Ryder pulled the ripcord and course corrected back to period pieces with The Crucible, a choice that seemed to help her get her footing back with one of the ultimate outsiders from literature (and kind of a dick, to boot): Abigail Williams. Ringleader of a group of girls who dabble in the occult, she instead twists the circumstances and accuses countless other Salem citizens of being witches and (spoiler alert for a decades-old play) ends up leaving town with her uncle’s money after making a huge mess of things. The Crucible offered a departure from Winona's other outsider roles, as most of her characters want to belong and to understand the world.
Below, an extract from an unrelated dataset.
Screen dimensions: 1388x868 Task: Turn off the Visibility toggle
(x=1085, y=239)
Abigail very much embraces her outsiderness with a spirit of "If I can’t be part of it, I’ll destroy it."

Finally, in 1997, Winona gave sci-fi a try as yet another outsider: Call in Alien: Resurrection. Call was a perfect misfit role for the actress, literally not a part of the human race as an android aboard a ship full of Ripley clones. Her performance in the little-loved Alien sequel is underrated and doesn’t get its due. (Jacob put together a great revisit of this movie here.)

The most iconic era of Winona’s work culminated with her passion project, Girl, Interrupted. It was meant to be the movie that finally got the actress that coveted Oscar, but the accolades went to her co-star Angelina Jolie instead, despite some of Winona's most nuanced and heartfelt work. Go back and watch the film again. It deserves the forgiveness of time, since its legacy suffered from an unrelated event at Saks Fifth Avenue. It... wasn’t great. After her shoplifting arrest, the actress unplugged from Hollywood for a spell and spent most of her time in San Francisco, basically pulling it together.
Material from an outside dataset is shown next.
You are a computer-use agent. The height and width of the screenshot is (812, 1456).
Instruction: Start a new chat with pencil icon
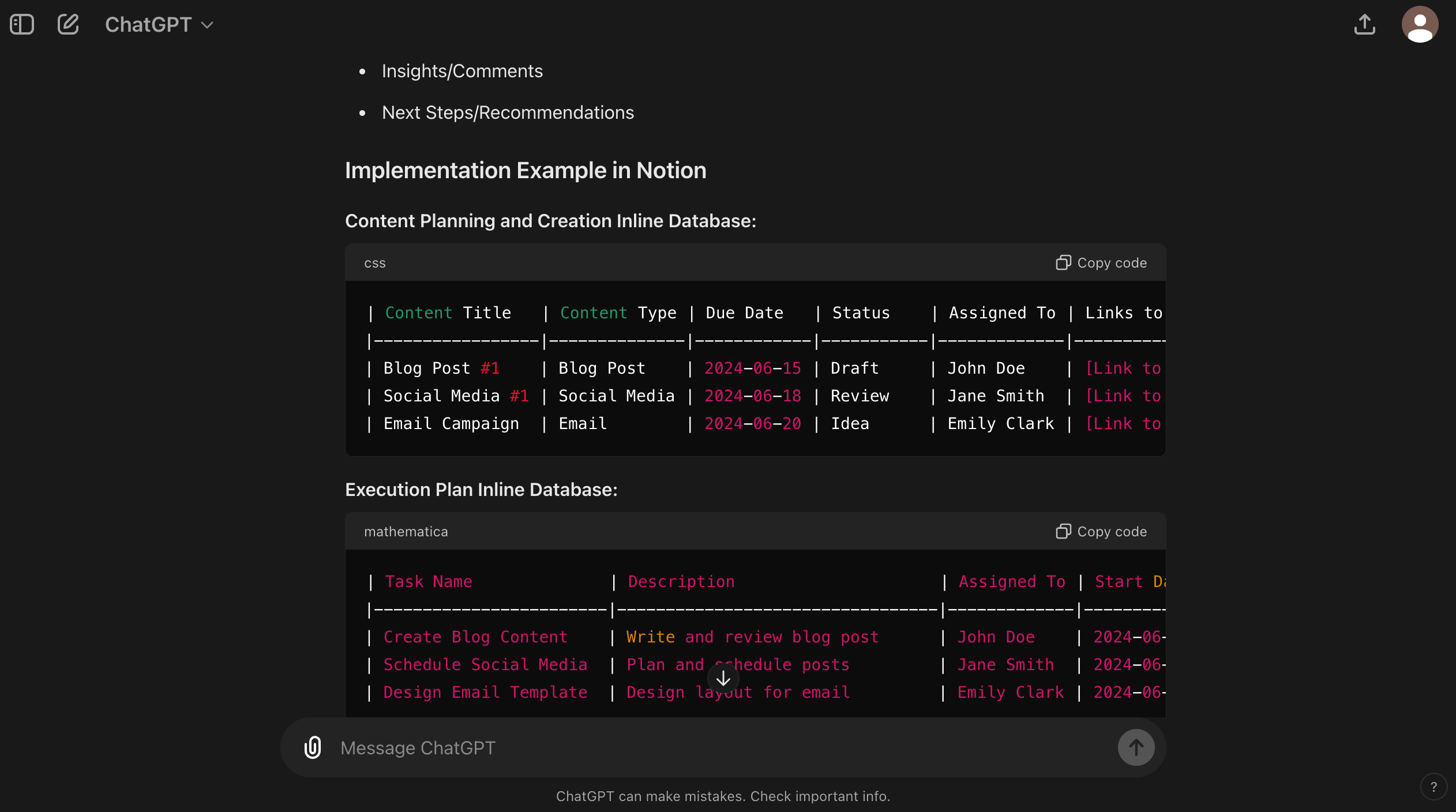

I feel like I had to learn how to take care of myself and find out what made me happy aside from just making films.
-- Winona Ryder

At the dawn of the '00s, Winona started doing only one or two projects a year, down from her breakneck speed of up to four films a year in the 1990s. This was an era of Winona Ryder simplifying her workload, with guest turns on Friends and an Adam Sandler movie. Scraping herself out for almost twenty years as a professional misfit had left her ready to reflect.

I've learned that it's OK to be flawed, that life can be messy, that some days you glide and some days you fall, but most important, that there are no secret answers out there.
-- Winona Ryder

After her hiatus from Hollywood, Winona has come back around to roles that better fit her persona. It's almost as if her role as former prima ballerina Beth in Darren Aronofsky's Black Swan was lifted directly from her diary. Here we have a former ingenue who has been replaced by a younger model (new It Girl Natalie Portman), and she struggles mightily in the face of that rejection. 

This full circle return to outsiders has culminated in Stranger Things' Joyce Byers. For those of you homeschooled under a rock in a black hole, Joyce is the mother of the town weirdos in Netflix's breakout hit series. She spends most of the first season frantically searching for one outcast son with the help of her other outcast son. Joyce does everything she can to track Will down, even venturing into the Upside Down herself and bringing him back, changed forever but still a weirdo. That seems like a good metaphor for Winona herself. Except for her, the Demogorgon was fame and the Upside Down was the early '00s. The criticisms that her performance is frenetic and hysterical are simplifications of a frantic woman’s response to her child disappearing from the face of the earth. She SEES HANDS COME THROUGH THE WALL. You tell me how chill you’d be about that.

Regardless, Winona made it through to the other side, from weirdo to icon and back to weirdo, albeit changed forever. Her career has stood the test of time and we've hopefully got many years of good work waiting for us from her. 

After all, a tattoo said it best: Winona forever.